Hello from the prodigal blogger!

I have a confession to make. A couple days ago, I was going to shut this site down. I’ve done it a couple times before, temporarily, but at that moment, I was going to shut it down permanently.

You see, I don’t deal with stress well. Stress turns me into an unrecognizable (to most) form of me. My husband knows this part of me well, as he is (the victim) who sees it the most. Outside my home, I’m really good at being fake. Not that I’m fake in my relationships, but I’m fake in my Hi! I’m good! Everything is going just fine! I have no problems! It’s not real. It’s a facade. It’s a mask.

That day last week was an extremely stressful one. I think it was Thursday. I was trying to potty train Liliana (I think this is attempt #3) and it was NOT going well. She screamed almost the entire day. She did not nap. She sat in her room and screamed for a couple hours instead. I put a diaper on her after two hours of (no accidents, but) not peeing on the potty toilet and not wanting to even sit on the potty toilet and not wanting to go anywhere near the potty toilet. She continued in her screaming all the live long day.

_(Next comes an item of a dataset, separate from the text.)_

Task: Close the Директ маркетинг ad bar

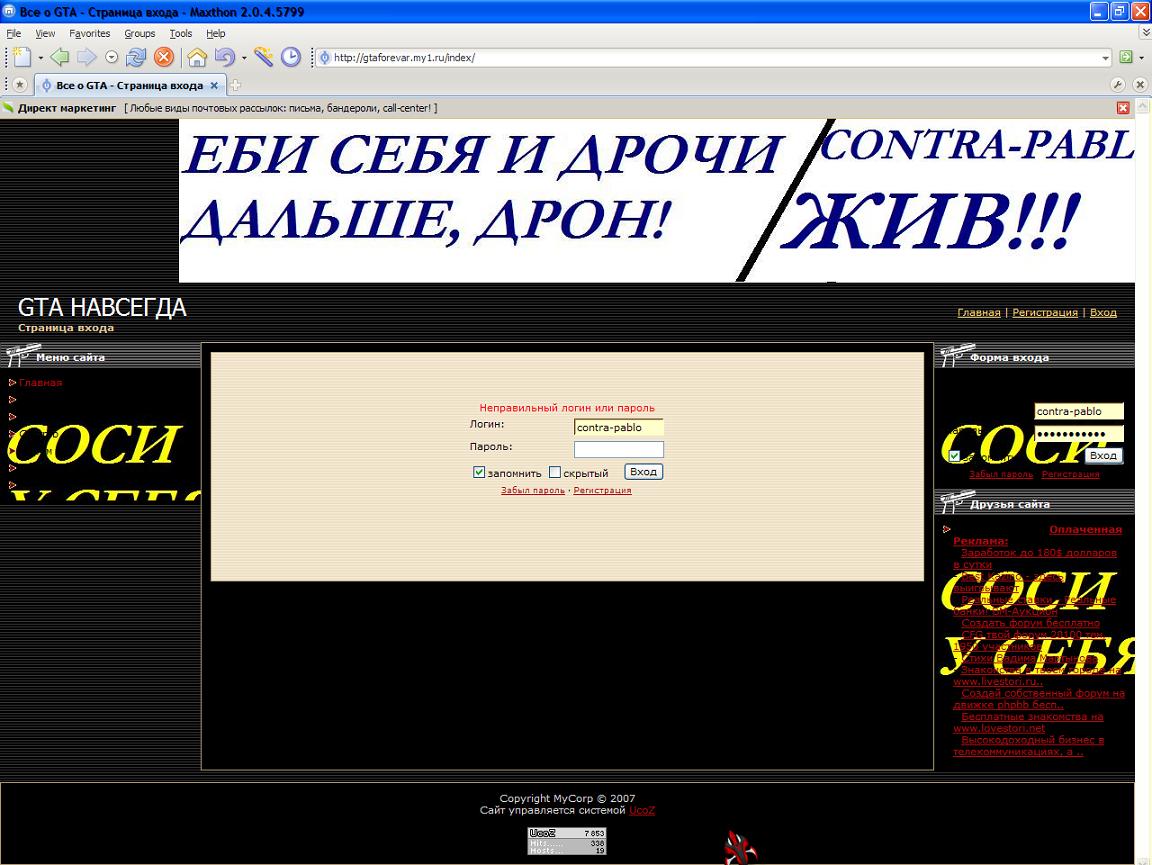Action: [1123, 108]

That sounds pretty normal and trivial, right? Well I cannot handle it. Even those potty training stressors make my head start to pound and it feels as though it is about to implode. Bad thoughts start to flood my head – about how my family would be better off without me – about how I want to leave them and live by myself where I don’t have to have any responsibility over anyone else’s life – about how I really don’t want to live at all anymore. It’s not a good place. I cannot control my thoughts. Fortunately, though, I can control my actions. I know that my going insane is NOT Liliana’s fault and I do my very best not to take it out on her (or Kaylie) (Noah isn’t so lucky).

I put Liliana in a diaper to do away with that stressor. I put on a movie and let her watch it while I tried to calm down. But, she didn’t want to put a diaper on, she didn’t want to watch that movie, she didn’t want to put clothes on, she didn’t want to do anything I asked her to do. In our house, that doesn’t matter, as parents always win and she does the things she is told whether she likes it or not.

When my mind goes to that dark place, I start to close down socially as well. Those are the times when I put my phone on do not disturb, my Facebook account disappears for a week or two, or my blog disappears for a couple days or weeks. This time, it was going to be permanent. I’d even designed a static page with a little poem about how it was the end of heymrswilson.net.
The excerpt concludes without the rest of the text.